**LIST OF TASKS**
[A] In the PAPR study methods, what software was used to build the custom-made program on the notebook computer?
[B] Duplicate the stretch of the PAPR study methods from "Approval was granted" through "closed to recruitment.".
[C] Write the next part of the PAPR study methods, picking up after its final sentence.
--- TEXT EXCERPT Enclosed Below ---
Study design and participants

Approval was granted by the Austin Health Human Research Ethics Committee (HREC/63489/Austin-2020). All participants gave written consent prior to any study-related procedure. Potential participants were eligible for inclusion if they were medical or nursing members of the Austin Health Department of Anaesthesia Coronavirus Intubation Team and had received prior practical training in the safe use of PAPR. There were no specific exclusion criteria. An invitation to participate in the study was distributed electronically to all eligible participants. Those who responded positively were enrolled into the study until the predefined sample size was achieved, after which the study was closed to recruitment.

Equipment

Participants were asked to don the Austin Health Department of Anaesthesia Coronavirus Intubation Team standard PPE. This consisted of a Sundström SR700 PAPR fan unit and a SR530 loose-fitting PAPR hood (Sundström Safety Ab, Stockholm, Sweden), over which were worn a disposable polypropylene surgical gown and hood with inbuilt Perspex visor. A mouthpiece connected via a Pro-Tec® PF30S microbiological filter (Pall Corporation, Port Washington, NY, USA) to a Fleisch pneumotachograph was inserted under the hood, with sampling tubing connected to a pressure-flow transducer (Validyne Engineering, Northridge, CA, USA) for monitoring of minute ventilation, and a rapid gas analyser (Datex Capnomac Ultima; General Electric, Inc., Boston, MA, USA) for recording of tidal gas concentrations via standard sidestream gas sampling tubing. A nose clip was used to ensure that the mouthpiece would capture all inspired and expired gas. As the hood was loose-fitting, the sampling tubing resulted in minimal disruption of gas flow in and out of the hood and was considered to represent a negligible change in hood performance. A pulse oximeter was placed on the participant’s finger and connected to an anaesthesia machine (Maquet/Getinge Flow-i, Stockholm, Sweden) with integrated monitor (Philips IntelliVue MP70, Eindhoven, The Netherlands). The anaesthetic machine also served as an emergency source of oxygen and resuscitation equipment if required. All monitoring devices were interfaced for data download and storage in real time to a notebook computer (Apple Corp., Cupertino, CA, USA) running a custom-made programme constructed using LabVIEW 2011 software (National Instruments, Austin, TX, USA) via an analog-digital converter (USB 6009; National Instruments). A 20G intravenous cannula was placed in the cubital fossa to allow repeat sampling of venous blood at pre-specified timepoints during the study procedure.
--- End of Enclosed TEXT EXCERPT ---
--- SOURCE INFORMATION Enclosed Below ---
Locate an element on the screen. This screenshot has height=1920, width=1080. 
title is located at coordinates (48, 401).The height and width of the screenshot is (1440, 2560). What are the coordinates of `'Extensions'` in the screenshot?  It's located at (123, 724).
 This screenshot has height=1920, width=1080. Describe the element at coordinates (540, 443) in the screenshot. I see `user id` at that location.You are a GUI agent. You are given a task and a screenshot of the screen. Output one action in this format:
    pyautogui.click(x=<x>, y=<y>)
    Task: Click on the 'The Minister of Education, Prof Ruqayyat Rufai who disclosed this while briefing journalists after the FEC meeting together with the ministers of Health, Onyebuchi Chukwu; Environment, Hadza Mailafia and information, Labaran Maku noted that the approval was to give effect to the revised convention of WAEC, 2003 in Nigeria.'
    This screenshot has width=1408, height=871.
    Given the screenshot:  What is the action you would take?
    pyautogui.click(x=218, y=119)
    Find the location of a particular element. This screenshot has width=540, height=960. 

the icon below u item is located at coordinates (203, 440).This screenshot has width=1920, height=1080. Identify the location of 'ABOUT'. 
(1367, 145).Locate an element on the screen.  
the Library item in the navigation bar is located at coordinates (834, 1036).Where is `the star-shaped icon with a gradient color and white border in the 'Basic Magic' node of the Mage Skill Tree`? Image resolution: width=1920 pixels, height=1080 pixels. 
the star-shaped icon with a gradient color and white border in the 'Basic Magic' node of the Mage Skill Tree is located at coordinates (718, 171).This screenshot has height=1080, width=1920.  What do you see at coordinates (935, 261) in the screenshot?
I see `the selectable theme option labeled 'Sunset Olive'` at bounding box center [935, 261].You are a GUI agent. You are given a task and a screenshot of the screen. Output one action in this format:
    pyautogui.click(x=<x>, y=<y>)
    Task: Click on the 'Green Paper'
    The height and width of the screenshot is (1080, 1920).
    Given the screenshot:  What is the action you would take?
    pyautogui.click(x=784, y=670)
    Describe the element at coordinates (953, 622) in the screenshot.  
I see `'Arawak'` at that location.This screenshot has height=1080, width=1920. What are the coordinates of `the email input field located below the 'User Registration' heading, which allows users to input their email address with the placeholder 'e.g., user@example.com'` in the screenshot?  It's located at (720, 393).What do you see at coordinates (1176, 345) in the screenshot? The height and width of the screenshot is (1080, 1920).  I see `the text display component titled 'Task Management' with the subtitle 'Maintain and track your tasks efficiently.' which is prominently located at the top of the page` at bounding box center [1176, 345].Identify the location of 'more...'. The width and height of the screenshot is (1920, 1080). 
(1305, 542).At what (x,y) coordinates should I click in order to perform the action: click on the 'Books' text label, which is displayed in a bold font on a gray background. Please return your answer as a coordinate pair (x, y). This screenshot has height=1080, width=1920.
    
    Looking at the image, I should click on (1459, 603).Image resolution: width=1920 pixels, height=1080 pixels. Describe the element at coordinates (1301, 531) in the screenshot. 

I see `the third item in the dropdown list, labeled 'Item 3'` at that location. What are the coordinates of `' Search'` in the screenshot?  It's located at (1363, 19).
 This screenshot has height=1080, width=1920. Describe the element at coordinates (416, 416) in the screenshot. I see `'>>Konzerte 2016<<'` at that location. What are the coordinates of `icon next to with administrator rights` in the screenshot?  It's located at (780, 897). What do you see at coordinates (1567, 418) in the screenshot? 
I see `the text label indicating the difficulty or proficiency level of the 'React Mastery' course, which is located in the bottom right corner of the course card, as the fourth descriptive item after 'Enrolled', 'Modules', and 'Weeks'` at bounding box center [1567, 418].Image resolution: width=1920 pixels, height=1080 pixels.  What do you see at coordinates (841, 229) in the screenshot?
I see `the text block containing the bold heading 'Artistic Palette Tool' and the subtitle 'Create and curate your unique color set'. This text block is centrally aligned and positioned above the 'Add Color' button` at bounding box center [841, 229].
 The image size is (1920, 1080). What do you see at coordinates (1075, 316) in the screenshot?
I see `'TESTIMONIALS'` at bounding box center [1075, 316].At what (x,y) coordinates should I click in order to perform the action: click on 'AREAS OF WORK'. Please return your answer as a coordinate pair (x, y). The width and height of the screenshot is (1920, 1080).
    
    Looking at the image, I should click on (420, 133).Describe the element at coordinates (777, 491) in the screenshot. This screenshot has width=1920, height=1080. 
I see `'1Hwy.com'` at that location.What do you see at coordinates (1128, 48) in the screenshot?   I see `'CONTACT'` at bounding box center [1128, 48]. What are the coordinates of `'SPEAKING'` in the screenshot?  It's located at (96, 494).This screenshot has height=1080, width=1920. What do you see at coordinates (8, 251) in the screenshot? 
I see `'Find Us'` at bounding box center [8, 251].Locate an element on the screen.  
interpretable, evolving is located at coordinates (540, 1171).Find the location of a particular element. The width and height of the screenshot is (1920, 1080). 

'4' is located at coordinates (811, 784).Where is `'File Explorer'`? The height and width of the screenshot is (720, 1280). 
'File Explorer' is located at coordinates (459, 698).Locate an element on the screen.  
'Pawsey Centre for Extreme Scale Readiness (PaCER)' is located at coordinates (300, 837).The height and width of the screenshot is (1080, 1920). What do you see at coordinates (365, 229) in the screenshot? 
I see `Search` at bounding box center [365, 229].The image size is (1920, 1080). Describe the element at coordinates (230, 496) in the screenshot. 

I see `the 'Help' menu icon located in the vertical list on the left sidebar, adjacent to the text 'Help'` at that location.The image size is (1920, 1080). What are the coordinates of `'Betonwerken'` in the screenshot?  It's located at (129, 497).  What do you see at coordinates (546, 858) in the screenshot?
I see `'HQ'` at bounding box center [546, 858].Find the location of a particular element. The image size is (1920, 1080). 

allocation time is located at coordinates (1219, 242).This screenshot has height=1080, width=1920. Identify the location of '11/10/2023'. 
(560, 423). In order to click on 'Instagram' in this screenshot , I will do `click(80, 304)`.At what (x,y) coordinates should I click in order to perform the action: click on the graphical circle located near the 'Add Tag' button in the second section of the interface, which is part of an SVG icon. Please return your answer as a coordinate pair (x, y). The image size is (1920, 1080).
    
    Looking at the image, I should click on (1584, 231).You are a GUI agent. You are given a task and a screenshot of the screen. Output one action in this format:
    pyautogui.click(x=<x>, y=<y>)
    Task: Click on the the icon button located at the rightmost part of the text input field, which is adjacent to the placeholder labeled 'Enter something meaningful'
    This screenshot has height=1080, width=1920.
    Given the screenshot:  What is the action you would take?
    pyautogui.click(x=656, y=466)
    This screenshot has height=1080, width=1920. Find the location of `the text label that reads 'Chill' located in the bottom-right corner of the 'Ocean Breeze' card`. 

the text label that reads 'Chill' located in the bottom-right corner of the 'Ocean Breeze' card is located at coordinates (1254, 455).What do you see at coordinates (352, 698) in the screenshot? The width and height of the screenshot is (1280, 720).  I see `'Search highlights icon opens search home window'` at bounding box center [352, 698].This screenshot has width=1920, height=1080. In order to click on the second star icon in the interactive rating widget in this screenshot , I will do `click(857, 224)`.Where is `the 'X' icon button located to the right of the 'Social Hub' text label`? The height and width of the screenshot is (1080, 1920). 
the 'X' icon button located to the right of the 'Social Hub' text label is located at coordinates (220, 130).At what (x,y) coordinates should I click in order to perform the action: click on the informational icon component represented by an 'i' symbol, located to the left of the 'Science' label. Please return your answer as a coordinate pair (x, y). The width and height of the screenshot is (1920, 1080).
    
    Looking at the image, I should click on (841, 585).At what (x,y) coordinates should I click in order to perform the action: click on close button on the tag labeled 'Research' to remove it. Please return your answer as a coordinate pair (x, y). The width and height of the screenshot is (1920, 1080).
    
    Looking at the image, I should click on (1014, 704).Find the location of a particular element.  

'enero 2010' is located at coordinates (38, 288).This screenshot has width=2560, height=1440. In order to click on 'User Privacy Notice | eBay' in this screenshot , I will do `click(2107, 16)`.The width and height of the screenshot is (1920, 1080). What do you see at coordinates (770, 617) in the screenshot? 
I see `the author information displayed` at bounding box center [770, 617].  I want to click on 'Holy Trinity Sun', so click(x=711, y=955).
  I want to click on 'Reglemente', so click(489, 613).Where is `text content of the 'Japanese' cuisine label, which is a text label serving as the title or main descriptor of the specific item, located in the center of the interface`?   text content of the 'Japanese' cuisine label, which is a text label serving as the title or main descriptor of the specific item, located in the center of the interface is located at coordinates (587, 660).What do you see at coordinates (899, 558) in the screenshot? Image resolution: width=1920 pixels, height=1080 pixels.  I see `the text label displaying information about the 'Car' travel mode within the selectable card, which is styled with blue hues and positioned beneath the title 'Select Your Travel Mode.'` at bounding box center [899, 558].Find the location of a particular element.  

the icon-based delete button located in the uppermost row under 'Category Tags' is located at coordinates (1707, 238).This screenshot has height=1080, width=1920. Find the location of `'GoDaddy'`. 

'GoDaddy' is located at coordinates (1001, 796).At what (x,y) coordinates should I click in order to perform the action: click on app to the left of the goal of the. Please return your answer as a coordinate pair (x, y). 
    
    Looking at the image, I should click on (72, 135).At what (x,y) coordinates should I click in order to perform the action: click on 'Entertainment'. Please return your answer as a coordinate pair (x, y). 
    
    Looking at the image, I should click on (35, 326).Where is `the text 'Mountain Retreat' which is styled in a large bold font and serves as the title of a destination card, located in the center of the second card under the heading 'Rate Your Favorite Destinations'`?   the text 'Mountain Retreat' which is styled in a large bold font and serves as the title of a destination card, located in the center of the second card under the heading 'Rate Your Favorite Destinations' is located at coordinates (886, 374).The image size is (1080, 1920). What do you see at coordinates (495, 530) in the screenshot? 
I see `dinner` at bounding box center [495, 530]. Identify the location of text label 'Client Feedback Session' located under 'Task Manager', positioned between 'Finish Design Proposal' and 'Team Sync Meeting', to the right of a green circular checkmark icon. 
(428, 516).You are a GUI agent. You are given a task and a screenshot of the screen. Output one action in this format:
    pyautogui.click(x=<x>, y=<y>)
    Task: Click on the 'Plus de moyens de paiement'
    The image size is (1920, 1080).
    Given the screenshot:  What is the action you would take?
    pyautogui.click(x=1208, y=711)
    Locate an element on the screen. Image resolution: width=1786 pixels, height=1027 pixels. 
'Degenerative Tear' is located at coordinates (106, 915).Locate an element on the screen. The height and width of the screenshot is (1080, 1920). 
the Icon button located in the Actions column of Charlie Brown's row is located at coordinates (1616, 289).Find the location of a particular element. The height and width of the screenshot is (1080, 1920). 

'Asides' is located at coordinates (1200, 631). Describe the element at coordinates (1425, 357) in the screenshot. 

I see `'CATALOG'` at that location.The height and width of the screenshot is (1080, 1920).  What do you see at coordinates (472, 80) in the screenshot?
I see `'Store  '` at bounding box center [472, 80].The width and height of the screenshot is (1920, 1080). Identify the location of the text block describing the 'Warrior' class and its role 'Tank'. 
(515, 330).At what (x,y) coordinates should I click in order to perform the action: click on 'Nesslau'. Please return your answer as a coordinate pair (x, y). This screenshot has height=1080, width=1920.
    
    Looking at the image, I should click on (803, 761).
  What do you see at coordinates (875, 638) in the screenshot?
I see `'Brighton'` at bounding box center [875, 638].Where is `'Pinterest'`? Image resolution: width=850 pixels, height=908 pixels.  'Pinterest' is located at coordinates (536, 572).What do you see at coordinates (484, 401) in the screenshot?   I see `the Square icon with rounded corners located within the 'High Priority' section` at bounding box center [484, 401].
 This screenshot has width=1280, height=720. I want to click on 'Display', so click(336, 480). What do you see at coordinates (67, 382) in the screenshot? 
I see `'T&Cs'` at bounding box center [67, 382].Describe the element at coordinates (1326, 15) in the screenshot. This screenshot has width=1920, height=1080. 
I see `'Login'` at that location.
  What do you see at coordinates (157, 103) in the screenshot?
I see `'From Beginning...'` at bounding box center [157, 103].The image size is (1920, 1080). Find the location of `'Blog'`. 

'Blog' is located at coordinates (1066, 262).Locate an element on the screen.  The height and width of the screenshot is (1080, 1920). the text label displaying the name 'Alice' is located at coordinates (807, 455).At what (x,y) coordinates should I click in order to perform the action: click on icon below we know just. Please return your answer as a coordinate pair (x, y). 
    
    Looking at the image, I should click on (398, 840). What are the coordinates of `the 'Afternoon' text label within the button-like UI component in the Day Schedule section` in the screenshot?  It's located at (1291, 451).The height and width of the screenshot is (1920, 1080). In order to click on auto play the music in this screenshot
--- End of Enclosed SOURCE INFORMATION ---
**WRITTEN ANSWERS**
[A] LabVIEW 2011 software from National Instruments.

[B]
Approval was granted by the Austin Health Human Research Ethics Committee (HREC/63489/Austin-2020). All participants gave written consent prior to any study-related procedure. Potential participants were eligible for inclusion if they were medical or nursing members of the Austin Health Department of Anaesthesia Coronavirus Intubation Team and had received prior practical training in the safe use of PAPR. There were no specific exclusion criteria. An invitation to participate in the study was distributed electronically to all eligible participants. Those who responded positively were enrolled into the study until the predefined sample size was achieved, after which the study was closed to recruitment.

[C]
Study procedure

Each study procedure was supervised by two members of the study team. Following correct application of monitoring, participants were asked to sit, and a three-minute period of rest (with the PAPR fan active) commenced to allow baseline steady-state conditions to be achieved. Venous blood was sampled during this period and stored on ice in a heparinised syringe for subsequent blood gas analysis. Recording of baseline respiratory flow rates, tidal gas concentrations and pulse oximetry was also commenced. Data were collected on patient characteristics, specifically age (years), weight (kg), height (cm) and sex. Recorded respiratory variables were pulse oximetry (SpO₂) (%), fraction of inspired oxygen (FiO₂), partial pressure of inspired CO₂ (PiCO₂; mmHg), partial pressure of end-expired CO₂ (PeCO₂; mmHg), expired minute ventilation ( $\dot{V}$ E; l/min) and heart rate (HR; beats/min). Data output from a sample experiment is shown in Figure 1.

Figure 1.

Example physiological variable output from a sample experiment over time. : partial pressure of CO₂ (mmHg); : minute ventilation (l/min); : peripheral oxygen saturation (%); : partial pressure of O₂ (mmHg); : heart rate (beats/min). T=0 and T=1 are shown by .

Following this period of rest, the participant was asked to deactivate the PAPR fan unit, and filtered gas flow into the hood ceased. The point of deactivation was defined as T = 0. Participants were asked every 60 seconds if they wished to continue the study procedure. Participants were required to respond immediately in the affirmative or the experiment was terminated. Recording of study parameters then continued until one of four criteria to end the experiment were satisfied: (a) SpO₂ fell below 90% for ten seconds, (b) SpO₂ fell below 88% at any point, (c) the participant failed to respond in the affirmative at any of the predefined assessments (as above) or otherwise indicated that they wished to terminate the test or (d) ten minutes had elapsed from T = 0.

The time at which the experiment termination criteria was achieved was defined as T = 1. Once T = 1 was reached, repeat venous blood sampling was performed, following which the PAPR fan unit was then reactivated. Respiratory data continued to be recorded until SpO₂ returned to baseline, defined as T = 2. Participants were allowed to return to work as soon as oxygenation and other vital signs were within normal limits and they felt able to do so.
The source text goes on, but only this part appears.